> Problem
The line containing "Click the Sources" marks the end: write out exactly every line from the first line of the data below through that line, and only those.

(Material shown begins)

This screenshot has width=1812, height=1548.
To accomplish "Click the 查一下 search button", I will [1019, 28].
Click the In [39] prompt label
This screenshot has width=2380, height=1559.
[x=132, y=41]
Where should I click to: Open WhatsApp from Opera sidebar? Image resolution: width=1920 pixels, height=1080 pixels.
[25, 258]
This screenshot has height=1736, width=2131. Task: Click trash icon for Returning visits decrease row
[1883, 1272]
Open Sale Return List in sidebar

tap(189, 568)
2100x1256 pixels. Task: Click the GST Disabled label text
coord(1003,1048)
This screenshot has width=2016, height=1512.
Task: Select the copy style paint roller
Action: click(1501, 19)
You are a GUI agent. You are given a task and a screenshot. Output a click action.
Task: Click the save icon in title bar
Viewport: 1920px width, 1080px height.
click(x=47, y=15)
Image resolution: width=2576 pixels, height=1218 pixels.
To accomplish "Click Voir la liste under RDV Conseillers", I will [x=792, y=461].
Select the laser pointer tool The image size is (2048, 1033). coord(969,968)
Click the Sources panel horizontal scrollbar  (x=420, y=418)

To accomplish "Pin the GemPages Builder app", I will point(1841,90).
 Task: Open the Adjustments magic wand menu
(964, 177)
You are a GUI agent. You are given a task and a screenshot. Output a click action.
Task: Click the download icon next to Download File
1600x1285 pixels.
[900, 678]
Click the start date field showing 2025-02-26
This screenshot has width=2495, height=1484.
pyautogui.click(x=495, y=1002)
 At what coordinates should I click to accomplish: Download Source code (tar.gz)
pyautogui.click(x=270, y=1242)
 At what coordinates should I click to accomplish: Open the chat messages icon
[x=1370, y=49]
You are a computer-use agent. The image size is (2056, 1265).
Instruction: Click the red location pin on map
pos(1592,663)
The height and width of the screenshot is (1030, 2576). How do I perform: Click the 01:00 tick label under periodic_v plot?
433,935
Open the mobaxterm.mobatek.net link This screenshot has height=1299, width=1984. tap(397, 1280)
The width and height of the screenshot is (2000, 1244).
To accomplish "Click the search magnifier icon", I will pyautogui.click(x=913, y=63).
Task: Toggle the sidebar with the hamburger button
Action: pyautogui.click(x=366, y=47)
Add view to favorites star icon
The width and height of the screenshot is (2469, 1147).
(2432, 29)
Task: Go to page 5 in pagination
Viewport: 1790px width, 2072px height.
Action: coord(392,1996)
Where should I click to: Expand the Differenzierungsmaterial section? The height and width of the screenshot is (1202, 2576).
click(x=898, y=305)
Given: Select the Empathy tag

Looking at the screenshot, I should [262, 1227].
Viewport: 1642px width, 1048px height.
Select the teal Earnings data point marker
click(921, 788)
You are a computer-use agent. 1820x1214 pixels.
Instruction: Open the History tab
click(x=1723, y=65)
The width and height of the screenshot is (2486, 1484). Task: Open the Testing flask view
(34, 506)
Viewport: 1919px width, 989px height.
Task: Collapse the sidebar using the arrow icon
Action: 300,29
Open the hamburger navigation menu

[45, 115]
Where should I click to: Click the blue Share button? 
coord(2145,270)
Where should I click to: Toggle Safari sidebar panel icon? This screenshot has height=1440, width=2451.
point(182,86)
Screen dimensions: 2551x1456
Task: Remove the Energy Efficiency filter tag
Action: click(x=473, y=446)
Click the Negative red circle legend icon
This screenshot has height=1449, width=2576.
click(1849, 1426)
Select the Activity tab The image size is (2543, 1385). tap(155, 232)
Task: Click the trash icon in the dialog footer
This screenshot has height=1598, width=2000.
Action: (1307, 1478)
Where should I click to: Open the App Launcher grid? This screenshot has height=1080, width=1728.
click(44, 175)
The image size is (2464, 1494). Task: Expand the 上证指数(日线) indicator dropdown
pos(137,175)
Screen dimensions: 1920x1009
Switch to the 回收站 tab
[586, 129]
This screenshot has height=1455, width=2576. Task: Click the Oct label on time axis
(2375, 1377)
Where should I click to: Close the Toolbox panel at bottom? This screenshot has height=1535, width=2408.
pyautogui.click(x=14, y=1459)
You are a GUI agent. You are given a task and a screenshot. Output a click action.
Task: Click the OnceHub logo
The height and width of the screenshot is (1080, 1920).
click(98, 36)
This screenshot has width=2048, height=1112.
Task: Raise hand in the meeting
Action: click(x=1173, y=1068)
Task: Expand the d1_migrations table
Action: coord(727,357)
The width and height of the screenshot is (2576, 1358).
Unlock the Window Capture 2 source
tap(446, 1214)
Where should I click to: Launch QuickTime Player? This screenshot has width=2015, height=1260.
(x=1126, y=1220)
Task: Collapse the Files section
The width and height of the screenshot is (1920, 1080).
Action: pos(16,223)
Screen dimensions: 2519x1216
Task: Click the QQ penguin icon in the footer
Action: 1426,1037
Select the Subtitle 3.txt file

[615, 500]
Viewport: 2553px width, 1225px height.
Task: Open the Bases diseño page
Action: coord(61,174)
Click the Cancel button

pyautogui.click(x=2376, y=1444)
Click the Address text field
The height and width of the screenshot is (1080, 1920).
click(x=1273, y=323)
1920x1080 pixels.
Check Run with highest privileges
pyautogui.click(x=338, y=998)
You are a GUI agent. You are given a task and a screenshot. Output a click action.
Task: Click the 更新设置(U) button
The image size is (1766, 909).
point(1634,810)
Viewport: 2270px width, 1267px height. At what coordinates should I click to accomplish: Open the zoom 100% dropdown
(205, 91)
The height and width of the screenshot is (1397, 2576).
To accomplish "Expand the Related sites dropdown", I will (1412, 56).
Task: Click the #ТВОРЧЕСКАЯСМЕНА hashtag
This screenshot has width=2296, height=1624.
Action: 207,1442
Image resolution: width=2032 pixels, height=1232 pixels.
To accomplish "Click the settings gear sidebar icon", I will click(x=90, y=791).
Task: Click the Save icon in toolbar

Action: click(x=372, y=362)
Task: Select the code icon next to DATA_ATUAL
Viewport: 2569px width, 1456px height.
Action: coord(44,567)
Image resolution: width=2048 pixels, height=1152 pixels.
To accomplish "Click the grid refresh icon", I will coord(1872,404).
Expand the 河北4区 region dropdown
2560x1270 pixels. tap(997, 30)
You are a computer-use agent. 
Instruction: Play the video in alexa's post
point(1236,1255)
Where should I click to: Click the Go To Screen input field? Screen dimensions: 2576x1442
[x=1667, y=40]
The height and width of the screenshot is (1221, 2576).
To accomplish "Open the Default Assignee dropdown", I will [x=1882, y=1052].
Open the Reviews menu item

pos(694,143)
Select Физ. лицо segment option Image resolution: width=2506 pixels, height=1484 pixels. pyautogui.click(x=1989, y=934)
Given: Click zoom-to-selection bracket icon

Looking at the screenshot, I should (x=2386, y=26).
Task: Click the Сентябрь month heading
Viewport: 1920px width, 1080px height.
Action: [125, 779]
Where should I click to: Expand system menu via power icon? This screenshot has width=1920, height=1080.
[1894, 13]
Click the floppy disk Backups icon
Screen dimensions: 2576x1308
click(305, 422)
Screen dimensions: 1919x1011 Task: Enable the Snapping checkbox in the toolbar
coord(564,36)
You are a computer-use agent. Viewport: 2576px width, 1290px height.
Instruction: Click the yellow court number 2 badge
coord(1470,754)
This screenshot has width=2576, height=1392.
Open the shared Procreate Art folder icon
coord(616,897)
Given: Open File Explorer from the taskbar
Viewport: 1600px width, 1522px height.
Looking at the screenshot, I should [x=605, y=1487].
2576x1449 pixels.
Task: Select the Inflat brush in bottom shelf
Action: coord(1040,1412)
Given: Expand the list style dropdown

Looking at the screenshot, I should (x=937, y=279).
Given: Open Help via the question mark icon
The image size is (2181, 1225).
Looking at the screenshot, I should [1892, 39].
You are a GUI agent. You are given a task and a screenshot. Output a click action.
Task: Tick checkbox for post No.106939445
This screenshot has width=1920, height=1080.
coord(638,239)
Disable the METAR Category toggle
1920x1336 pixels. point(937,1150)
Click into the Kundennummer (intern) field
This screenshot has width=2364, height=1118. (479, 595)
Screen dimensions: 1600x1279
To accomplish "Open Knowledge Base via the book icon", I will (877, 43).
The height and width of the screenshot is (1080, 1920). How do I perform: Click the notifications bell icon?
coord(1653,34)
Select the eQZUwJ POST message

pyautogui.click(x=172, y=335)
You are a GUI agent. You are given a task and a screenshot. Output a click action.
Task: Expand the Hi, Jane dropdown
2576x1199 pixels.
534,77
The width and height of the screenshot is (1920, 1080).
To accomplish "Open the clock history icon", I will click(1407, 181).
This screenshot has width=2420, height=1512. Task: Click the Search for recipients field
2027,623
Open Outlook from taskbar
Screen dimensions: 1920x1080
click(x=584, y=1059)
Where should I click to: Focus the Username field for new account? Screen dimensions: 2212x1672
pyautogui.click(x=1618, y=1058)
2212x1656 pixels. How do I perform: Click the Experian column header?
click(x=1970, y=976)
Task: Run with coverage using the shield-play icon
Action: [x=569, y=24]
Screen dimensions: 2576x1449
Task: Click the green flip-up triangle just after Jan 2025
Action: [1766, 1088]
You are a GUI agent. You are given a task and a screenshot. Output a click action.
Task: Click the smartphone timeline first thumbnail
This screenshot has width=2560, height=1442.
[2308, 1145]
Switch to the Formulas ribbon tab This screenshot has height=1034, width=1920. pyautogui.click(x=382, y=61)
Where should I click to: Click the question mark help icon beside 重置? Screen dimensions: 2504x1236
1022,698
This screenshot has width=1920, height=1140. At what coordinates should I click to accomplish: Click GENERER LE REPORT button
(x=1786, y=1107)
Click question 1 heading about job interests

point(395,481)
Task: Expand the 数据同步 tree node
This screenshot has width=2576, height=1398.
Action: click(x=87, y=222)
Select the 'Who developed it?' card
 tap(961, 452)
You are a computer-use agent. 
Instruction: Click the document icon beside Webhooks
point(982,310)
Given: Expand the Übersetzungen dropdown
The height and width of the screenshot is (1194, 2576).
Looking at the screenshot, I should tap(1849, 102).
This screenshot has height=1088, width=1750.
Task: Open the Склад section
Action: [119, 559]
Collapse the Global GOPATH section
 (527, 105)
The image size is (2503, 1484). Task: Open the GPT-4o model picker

(Material shown ends)

> Task result
This screenshot has width=1812, height=1548.
To accomplish "Click the 查一下 search button", I will [1019, 28].
Click the In [39] prompt label
This screenshot has width=2380, height=1559.
[x=132, y=41]
Where should I click to: Open WhatsApp from Opera sidebar? Image resolution: width=1920 pixels, height=1080 pixels.
[25, 258]
This screenshot has height=1736, width=2131. Task: Click trash icon for Returning visits decrease row
[1883, 1272]
Open Sale Return List in sidebar

tap(189, 568)
2100x1256 pixels. Task: Click the GST Disabled label text
coord(1003,1048)
This screenshot has width=2016, height=1512.
Task: Select the copy style paint roller
Action: click(1501, 19)
You are a GUI agent. You are given a task and a screenshot. Output a click action.
Task: Click the save icon in title bar
Viewport: 1920px width, 1080px height.
click(x=47, y=15)
Image resolution: width=2576 pixels, height=1218 pixels.
To accomplish "Click Voir la liste under RDV Conseillers", I will [x=792, y=461].
Select the laser pointer tool The image size is (2048, 1033). coord(969,968)
Click the Sources panel horizontal scrollbar  (x=420, y=418)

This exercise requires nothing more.